Sesuatu yang perih seperti menghujam jantung Cio San. Jantungnya belum lagi sembuh benar dari luka panah yang keji. Semalam ia pun secara tidak sengaja mendengarkan Kao Ceng Lun dan Suma Sun. Meskipun Kao Ceng Lun hanya menuliskan percakapannya, dari goresan kuasnya, Cio San mengerti huruf-huruf yang dituliskannya. Tak bisa dibayangkan bagaimana mungkin jantungnya kuat menghadapi getaran perasannya sendiri.

Ketika mendengar kabar pernikahan Mey Lan, ia seolah-olah ingin berlari secepat mungkin ke kota itu. Mungkin ia akan memintanya untuk membatalkan pernikahan itu. Tetapi apa daya, berjalan pun ia masih tertatih-tatih. Jika ia bisa berlari kencang pun, dan sampai pada kota itu pada waktunya, apakah ia akan mampu merubah keputusan Mey Lan?

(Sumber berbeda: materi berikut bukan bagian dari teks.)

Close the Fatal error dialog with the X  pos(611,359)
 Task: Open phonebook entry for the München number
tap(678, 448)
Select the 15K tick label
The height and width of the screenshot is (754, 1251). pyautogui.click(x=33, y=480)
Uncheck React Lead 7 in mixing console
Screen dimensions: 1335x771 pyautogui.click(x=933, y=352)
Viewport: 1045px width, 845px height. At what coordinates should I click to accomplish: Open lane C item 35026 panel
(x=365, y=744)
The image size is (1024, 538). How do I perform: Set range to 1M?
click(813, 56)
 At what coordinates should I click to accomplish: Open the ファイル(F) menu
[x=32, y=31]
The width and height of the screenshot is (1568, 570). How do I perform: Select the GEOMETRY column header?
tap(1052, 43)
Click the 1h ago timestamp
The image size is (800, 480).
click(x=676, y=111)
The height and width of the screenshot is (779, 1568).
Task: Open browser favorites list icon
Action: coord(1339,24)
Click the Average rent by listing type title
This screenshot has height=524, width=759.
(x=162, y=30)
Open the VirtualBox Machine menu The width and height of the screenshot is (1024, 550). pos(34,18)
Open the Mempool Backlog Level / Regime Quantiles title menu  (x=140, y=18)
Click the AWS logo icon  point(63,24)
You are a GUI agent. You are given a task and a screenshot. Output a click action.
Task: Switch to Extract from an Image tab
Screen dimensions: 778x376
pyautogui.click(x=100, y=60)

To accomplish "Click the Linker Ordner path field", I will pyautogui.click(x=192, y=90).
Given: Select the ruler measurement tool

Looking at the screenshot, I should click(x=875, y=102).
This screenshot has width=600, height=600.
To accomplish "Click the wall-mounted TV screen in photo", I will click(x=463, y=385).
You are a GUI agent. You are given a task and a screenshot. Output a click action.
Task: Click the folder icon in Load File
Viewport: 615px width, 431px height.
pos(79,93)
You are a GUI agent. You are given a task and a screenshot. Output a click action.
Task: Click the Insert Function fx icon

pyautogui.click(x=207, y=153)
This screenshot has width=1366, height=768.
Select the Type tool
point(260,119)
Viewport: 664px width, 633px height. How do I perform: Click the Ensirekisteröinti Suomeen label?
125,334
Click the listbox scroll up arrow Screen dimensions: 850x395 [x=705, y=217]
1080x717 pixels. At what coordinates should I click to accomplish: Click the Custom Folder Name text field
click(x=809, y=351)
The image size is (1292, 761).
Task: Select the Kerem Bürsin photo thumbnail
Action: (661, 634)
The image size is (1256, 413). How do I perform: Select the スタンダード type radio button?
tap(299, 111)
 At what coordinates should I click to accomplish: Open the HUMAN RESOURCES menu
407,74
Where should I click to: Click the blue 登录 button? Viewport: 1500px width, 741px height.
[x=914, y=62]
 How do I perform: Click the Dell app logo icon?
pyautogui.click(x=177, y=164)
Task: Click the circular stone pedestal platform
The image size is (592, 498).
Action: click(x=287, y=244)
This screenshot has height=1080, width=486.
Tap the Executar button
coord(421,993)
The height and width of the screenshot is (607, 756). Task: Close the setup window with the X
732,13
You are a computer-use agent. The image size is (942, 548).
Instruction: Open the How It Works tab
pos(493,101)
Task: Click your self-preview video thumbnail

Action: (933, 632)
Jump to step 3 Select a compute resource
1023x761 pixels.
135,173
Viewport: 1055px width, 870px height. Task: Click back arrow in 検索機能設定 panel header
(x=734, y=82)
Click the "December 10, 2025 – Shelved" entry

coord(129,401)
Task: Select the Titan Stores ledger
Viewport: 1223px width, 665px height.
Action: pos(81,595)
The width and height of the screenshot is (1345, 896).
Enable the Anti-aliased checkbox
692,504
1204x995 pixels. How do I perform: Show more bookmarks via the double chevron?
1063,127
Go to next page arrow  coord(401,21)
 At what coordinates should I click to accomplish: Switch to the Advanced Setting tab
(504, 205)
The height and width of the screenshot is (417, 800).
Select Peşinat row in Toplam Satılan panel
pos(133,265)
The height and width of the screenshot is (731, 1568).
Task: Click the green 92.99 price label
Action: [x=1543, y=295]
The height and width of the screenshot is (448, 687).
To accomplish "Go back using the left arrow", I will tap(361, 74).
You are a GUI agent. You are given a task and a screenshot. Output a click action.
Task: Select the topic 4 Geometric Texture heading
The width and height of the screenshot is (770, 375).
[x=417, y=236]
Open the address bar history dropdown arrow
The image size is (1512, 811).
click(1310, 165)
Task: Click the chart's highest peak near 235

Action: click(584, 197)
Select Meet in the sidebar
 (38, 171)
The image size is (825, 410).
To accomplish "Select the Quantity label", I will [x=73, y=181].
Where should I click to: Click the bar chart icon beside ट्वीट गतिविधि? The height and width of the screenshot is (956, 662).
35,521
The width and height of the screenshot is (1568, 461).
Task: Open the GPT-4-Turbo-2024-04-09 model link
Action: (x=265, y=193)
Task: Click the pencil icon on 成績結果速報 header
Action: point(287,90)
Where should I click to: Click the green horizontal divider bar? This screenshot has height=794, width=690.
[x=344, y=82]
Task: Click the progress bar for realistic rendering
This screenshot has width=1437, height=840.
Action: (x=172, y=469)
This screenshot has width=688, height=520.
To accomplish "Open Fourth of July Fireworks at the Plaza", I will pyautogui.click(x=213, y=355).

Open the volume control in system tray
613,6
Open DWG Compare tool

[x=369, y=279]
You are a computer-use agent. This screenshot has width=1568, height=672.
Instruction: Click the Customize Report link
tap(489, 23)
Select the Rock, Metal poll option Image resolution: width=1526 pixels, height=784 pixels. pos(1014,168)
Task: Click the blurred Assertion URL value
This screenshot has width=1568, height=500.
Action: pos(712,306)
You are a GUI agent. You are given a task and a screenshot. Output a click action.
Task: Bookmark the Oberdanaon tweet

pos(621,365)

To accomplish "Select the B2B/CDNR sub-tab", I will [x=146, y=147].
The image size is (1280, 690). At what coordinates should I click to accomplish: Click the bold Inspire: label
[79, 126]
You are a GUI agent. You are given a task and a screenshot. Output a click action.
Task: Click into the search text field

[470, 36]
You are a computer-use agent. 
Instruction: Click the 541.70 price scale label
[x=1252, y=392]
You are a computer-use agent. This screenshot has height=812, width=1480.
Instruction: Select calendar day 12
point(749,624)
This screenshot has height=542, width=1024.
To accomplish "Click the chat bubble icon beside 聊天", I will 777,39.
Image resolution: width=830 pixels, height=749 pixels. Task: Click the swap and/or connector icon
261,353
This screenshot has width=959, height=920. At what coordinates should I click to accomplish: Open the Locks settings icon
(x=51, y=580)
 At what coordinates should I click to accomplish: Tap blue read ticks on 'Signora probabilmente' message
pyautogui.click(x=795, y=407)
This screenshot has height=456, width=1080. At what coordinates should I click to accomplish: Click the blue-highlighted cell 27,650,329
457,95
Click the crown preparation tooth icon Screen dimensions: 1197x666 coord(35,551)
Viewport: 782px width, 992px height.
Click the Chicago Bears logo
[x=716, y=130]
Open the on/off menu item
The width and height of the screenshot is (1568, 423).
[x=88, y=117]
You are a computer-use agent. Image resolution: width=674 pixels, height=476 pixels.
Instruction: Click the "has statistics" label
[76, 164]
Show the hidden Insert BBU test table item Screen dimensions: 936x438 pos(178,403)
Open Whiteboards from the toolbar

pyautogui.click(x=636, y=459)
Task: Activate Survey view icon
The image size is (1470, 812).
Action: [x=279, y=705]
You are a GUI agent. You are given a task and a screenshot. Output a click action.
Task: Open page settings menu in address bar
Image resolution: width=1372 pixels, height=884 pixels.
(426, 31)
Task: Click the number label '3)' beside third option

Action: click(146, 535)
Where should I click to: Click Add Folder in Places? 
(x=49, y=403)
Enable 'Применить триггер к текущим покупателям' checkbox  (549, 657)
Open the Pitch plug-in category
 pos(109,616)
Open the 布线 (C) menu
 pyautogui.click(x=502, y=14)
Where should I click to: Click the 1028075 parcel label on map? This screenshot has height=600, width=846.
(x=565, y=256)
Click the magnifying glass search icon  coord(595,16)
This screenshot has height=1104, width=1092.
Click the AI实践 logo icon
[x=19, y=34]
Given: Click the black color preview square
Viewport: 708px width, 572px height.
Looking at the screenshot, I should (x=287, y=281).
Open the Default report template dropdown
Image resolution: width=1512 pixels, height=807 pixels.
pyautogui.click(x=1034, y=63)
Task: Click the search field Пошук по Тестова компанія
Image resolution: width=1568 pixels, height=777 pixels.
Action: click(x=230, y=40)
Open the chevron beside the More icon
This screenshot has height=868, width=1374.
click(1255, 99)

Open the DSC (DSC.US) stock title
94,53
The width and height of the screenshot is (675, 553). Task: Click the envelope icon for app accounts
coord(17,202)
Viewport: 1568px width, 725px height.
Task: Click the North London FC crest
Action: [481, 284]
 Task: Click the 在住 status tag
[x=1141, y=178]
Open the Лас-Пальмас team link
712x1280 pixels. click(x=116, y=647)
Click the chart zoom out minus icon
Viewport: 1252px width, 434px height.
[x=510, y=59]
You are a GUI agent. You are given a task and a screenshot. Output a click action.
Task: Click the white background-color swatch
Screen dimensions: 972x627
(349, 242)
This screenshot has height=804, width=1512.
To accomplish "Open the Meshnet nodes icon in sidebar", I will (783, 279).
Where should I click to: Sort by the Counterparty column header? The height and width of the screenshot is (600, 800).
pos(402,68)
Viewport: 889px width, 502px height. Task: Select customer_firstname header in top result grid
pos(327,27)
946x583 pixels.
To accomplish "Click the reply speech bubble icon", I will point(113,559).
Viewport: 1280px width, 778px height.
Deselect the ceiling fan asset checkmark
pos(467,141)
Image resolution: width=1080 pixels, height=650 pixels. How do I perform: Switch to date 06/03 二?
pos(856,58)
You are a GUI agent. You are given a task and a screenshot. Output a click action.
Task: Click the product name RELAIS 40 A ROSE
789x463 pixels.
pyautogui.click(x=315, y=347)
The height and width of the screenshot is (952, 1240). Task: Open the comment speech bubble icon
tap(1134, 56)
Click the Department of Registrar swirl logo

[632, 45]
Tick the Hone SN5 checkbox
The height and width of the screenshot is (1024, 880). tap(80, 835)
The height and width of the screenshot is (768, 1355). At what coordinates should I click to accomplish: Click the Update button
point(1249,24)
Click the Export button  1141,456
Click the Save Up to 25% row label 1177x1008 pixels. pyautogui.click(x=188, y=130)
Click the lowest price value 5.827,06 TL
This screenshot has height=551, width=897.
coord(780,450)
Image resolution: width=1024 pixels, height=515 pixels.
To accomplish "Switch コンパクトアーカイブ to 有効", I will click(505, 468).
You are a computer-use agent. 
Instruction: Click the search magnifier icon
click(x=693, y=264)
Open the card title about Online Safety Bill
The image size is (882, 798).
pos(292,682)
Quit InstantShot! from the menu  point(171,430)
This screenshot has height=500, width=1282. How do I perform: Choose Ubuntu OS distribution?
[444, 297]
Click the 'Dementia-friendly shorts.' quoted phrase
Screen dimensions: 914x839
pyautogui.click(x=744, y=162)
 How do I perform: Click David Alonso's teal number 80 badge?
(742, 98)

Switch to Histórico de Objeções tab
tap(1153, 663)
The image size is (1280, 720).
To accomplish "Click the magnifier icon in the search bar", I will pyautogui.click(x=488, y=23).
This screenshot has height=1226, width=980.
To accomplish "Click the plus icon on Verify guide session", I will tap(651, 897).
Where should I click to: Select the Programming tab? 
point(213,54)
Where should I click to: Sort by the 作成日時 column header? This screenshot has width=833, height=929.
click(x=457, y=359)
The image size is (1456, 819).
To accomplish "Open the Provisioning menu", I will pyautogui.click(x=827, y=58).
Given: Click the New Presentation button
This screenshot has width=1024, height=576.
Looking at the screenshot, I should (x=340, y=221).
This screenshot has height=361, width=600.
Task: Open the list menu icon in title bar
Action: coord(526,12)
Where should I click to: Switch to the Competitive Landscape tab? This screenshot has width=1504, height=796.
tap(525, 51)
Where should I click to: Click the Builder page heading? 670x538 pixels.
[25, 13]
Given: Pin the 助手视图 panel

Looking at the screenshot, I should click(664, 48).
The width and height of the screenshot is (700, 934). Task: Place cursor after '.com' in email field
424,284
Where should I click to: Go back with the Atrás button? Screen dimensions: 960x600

Perempuan jika sudah menetapkan hati, langit dan bumi pun tidak bisa mengubahnya. Ungkapan ini terdengar lucu dan jenaka. Tetapi lelaki manapun yang sudah mengalami keputusan hati perempuan, tahu betul bahwa tiada kebenaran yang lebih benar daripada kebenaran ini.

Ia bukannya sengaja menyalahi janji dengan Mey Lan. Janji untuk bertemu itu terpaksa batal karena ia dicelakai orang. Tetapi ia tidak menyadari bahwa janji pertemuan itu sangat berarti besar bagi Mey Lan dan bagi dirinya sendiri. Jika mereka sempat bertemu, walaupun hanya sedetik saja, Mey Lan mungkin akan memutuskan untuk menikah dengannya. Pertemuan itu mungkinlah sebuah ujian terakhir apakah Cio San bisa dipegang kata-katanya. Merupakan titik utama penentuan keputusan Mey Lan apakah ia akan kembali kepada kekasih yang lama, ataukah berjalan ke depan bersama kekasih yang baru.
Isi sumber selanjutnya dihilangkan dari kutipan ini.